The translational repressor Nanos is expressed in the germline and stem cell populations of jellyfish as well as humans. Surprisingly, we observed that unlike other mRNAs, synthetic nanos1 RNA translates very poorly if at all after injection into Xenopus oocytes. The current model of simple sequestration of nanos1 within germinal granules is insufficient to explain this observation and suggests that a second level of repression must be operating. We find that an RNA secondary structural element immediately downstream of the AUG start site is both necessary and sufficient to prevent ribosome scanning in the absence of a repressor.
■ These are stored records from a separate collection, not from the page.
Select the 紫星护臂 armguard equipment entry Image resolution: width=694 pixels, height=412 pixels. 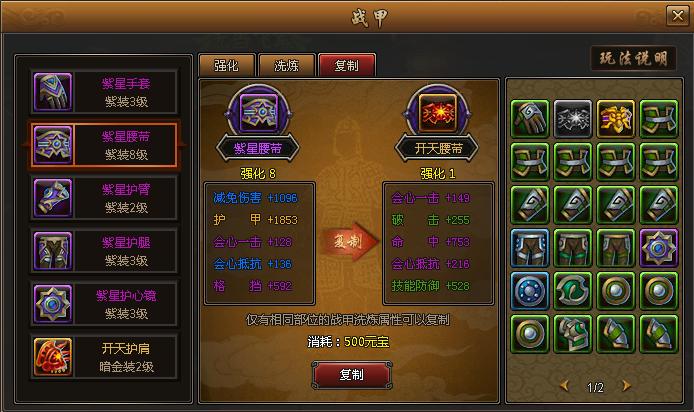point(104,198)
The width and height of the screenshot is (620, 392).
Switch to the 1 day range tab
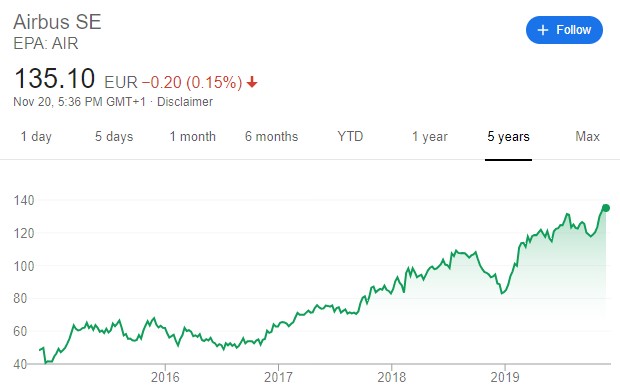point(36,136)
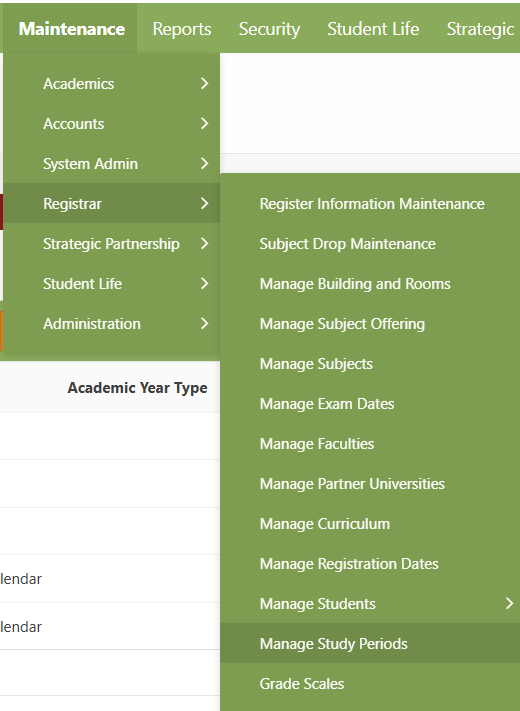Expand the Accounts submenu arrow
Viewport: 520px width, 711px height.
click(204, 123)
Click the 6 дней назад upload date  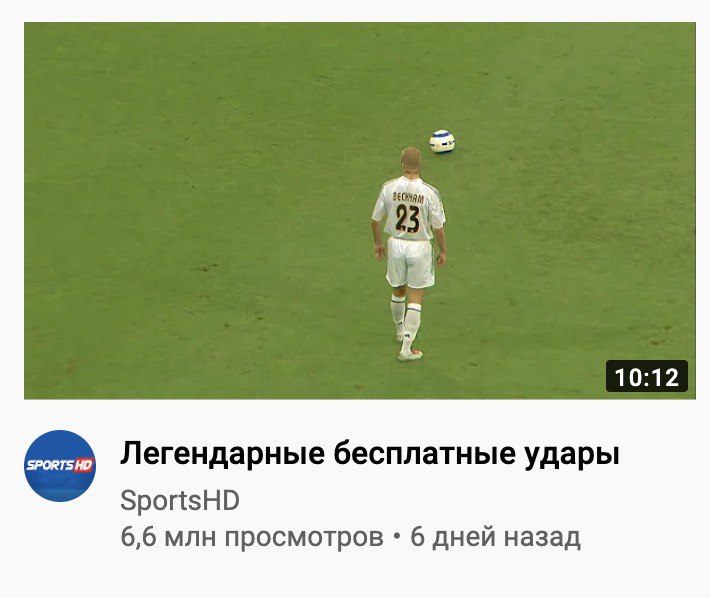(x=495, y=537)
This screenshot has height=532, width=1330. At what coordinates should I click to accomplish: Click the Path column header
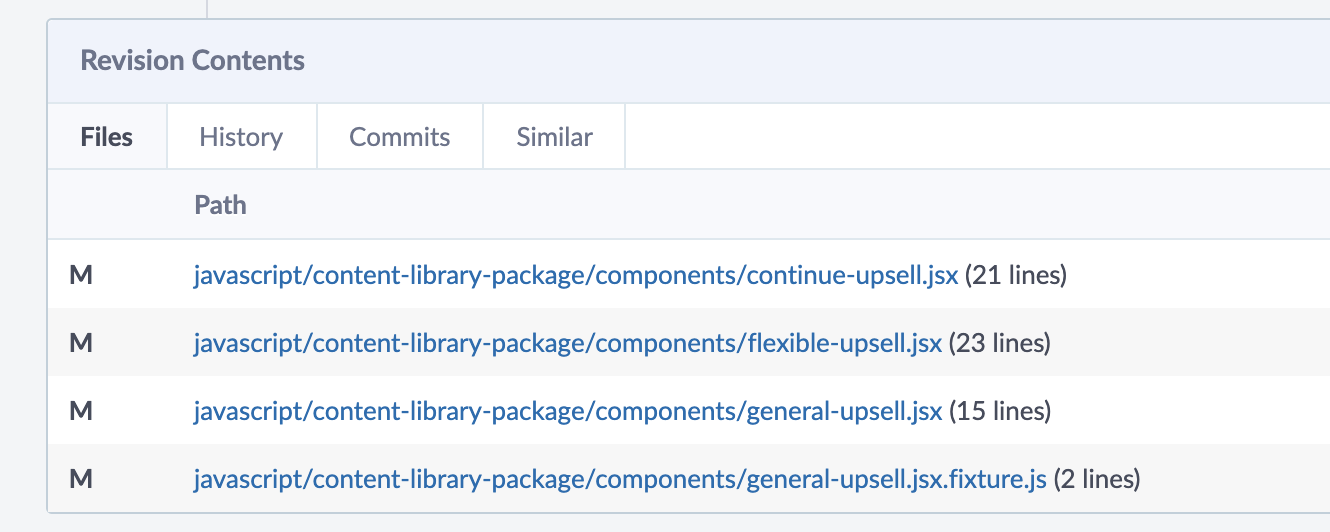pos(220,205)
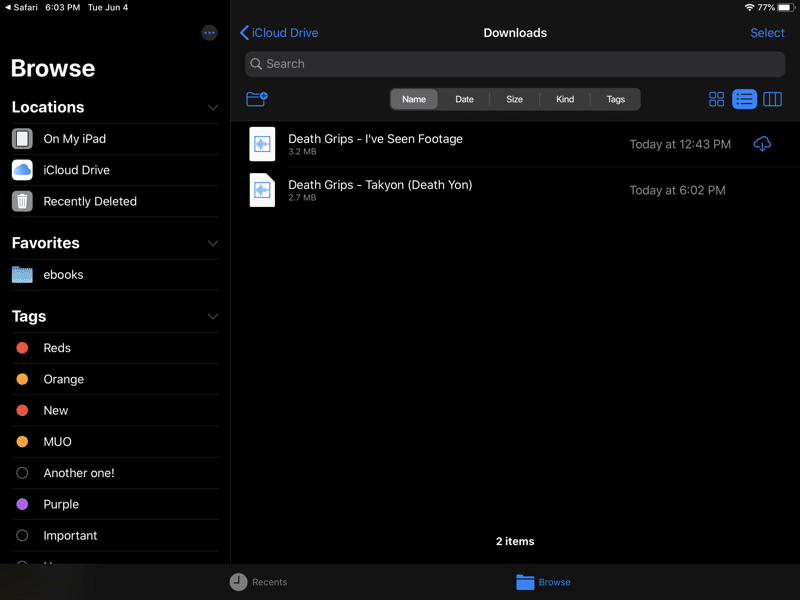
Task: Collapse the Tags section
Action: [x=212, y=317]
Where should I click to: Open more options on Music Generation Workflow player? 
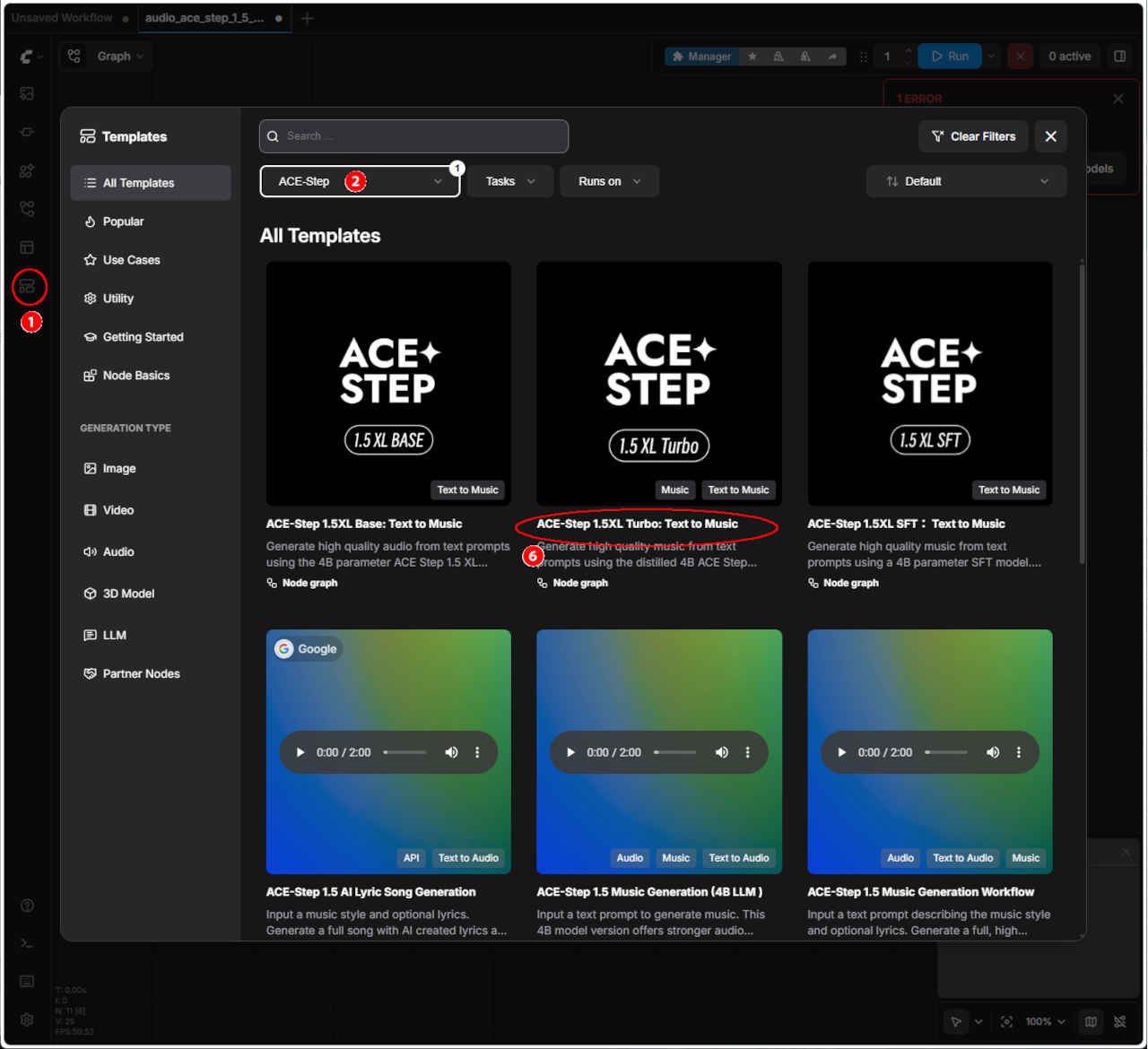pyautogui.click(x=1019, y=752)
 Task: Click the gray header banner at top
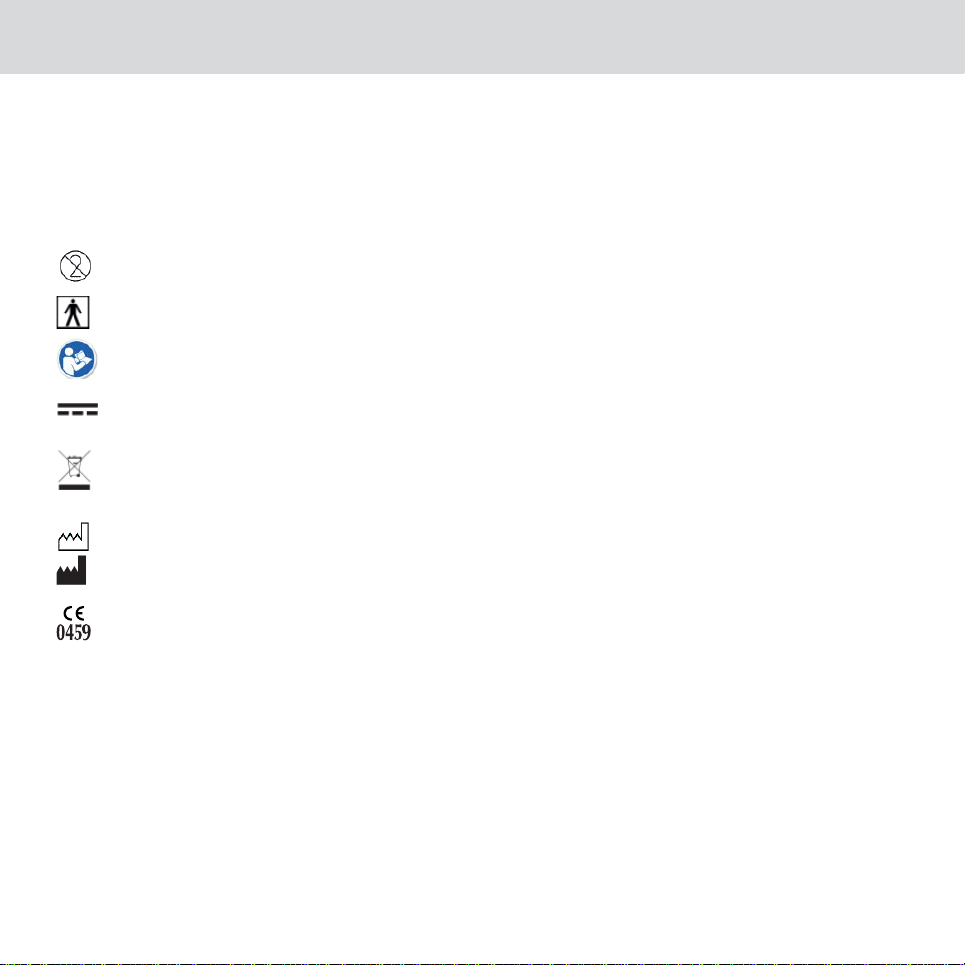point(482,37)
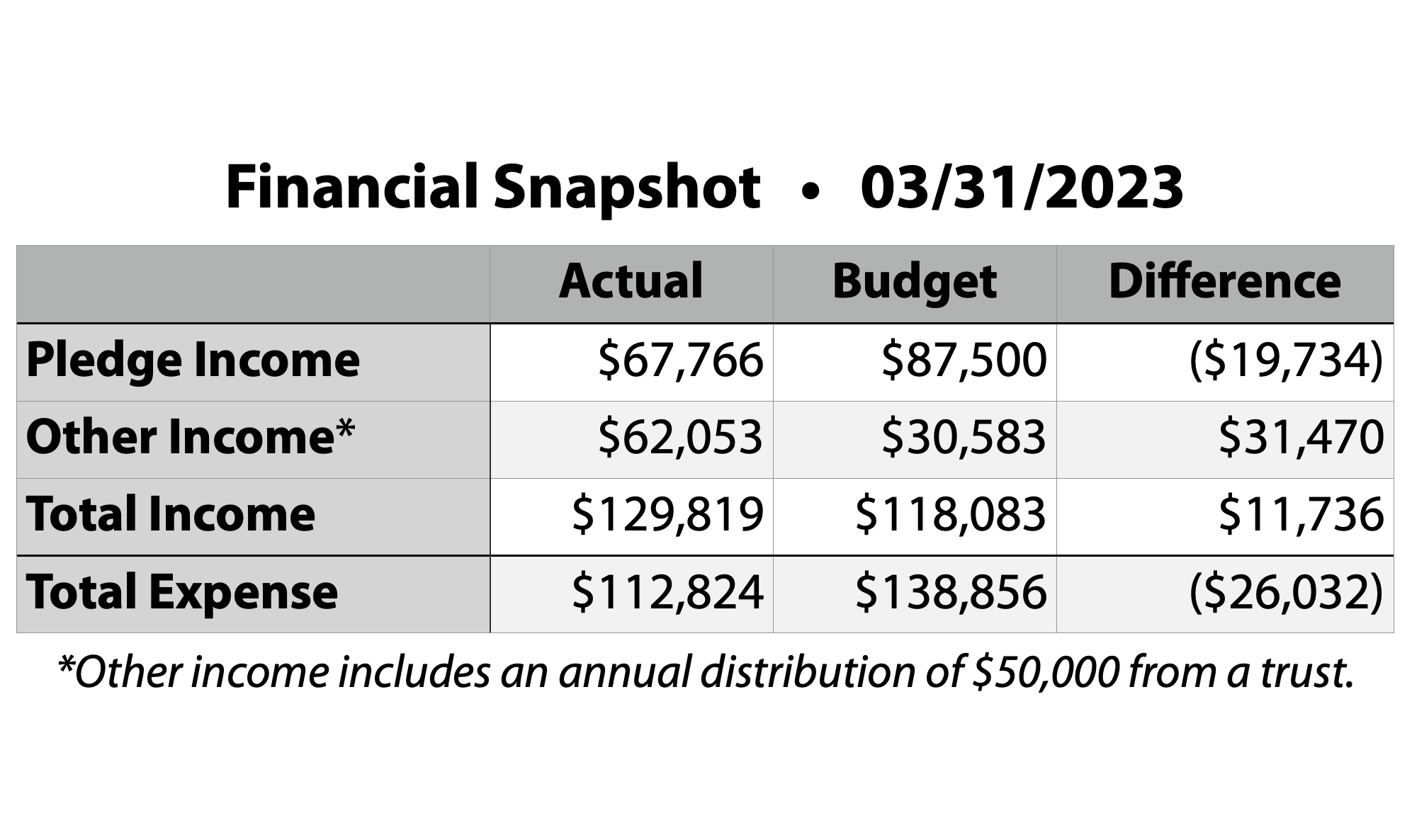1412x840 pixels.
Task: Click the Financial Snapshot title text
Action: [704, 188]
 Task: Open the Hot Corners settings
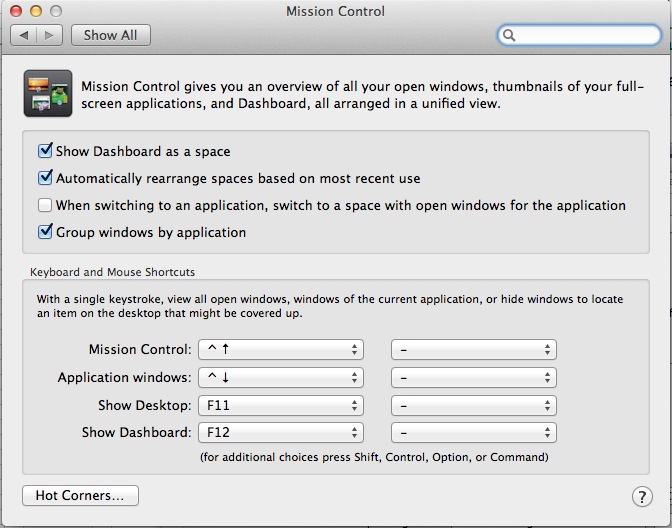80,495
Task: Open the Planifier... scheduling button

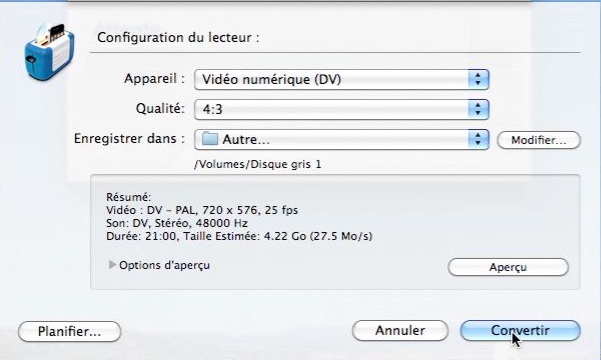Action: (x=69, y=331)
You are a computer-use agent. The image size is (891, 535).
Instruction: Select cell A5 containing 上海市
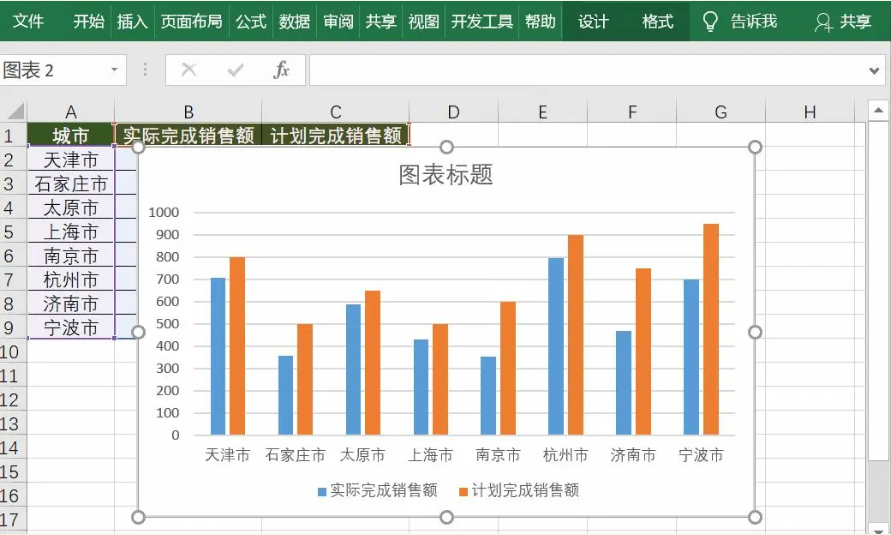click(71, 232)
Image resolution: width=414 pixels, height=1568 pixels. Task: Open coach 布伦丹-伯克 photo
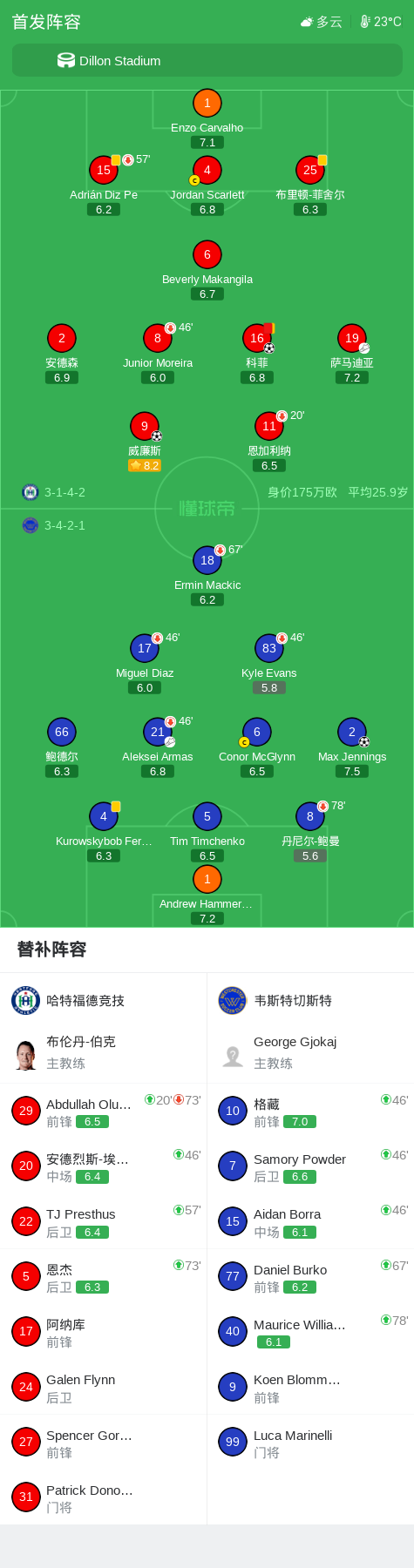tap(26, 1055)
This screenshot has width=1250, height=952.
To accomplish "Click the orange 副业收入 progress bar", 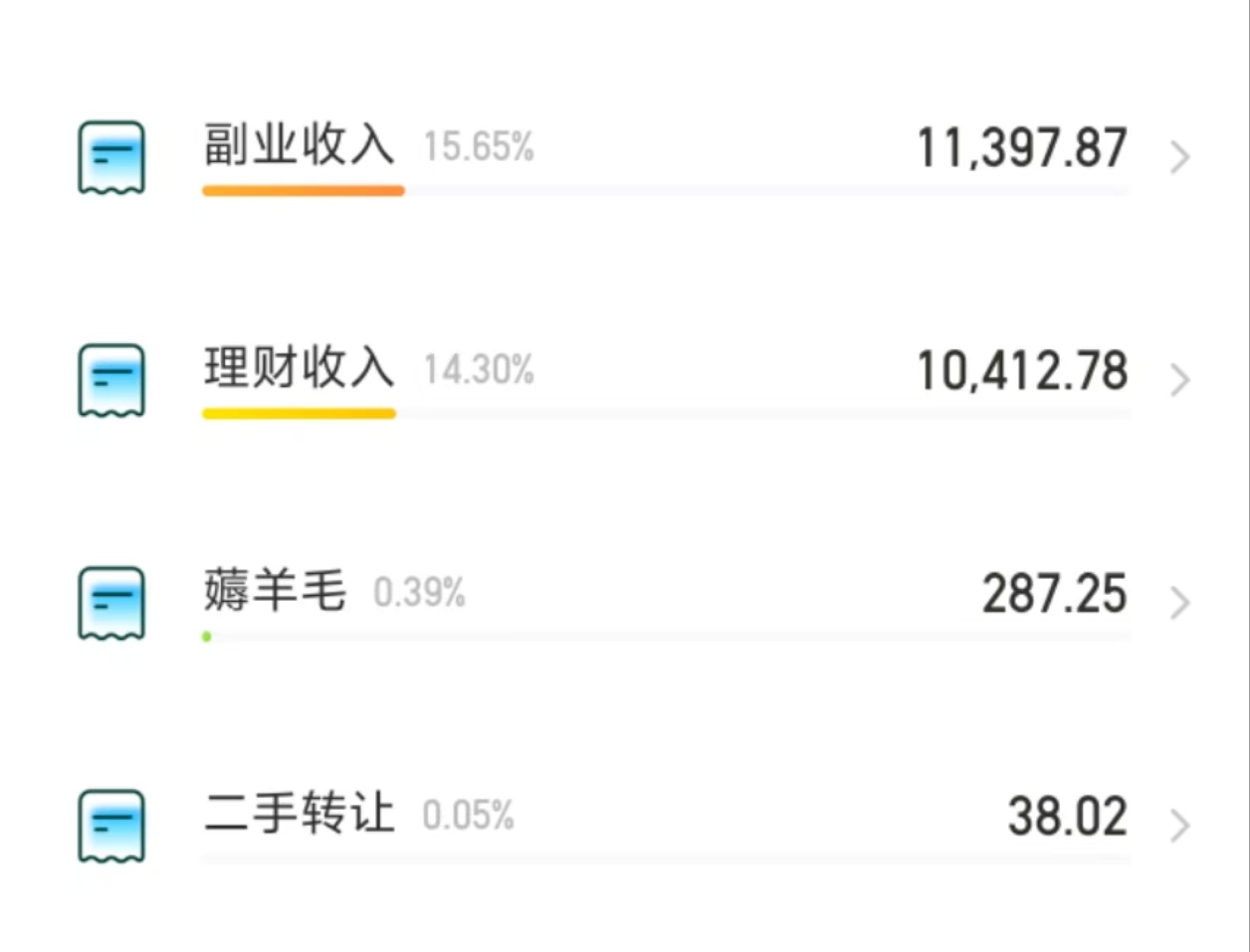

Accordingly, repression is relieved by small in-frame insertions before this secondary structure, or translational control element (TCE), that provide the 15 nucleotides required for ribosome entry. nanos1 is translated shortly after fertilization, pointing to the existence of a developmentally regulated activator. Oocyte extracts were rendered fully competent for nanos1 translation after the addition of a small amount of embryo extract, confirming the presence of an activator. Misexpression of Nanos1 in oocytes from unlocalized RNA results in abnormal development, highlighting the importance of TCE-mediated translational repression. Although found in prokaryotes, steric hindrance as a mechanism for negatively regulating translation is novel for a eukaryotic RNA. These observations unravel a new mode of nanos1 regulation at the post-transcriptional level that is essential for normal development.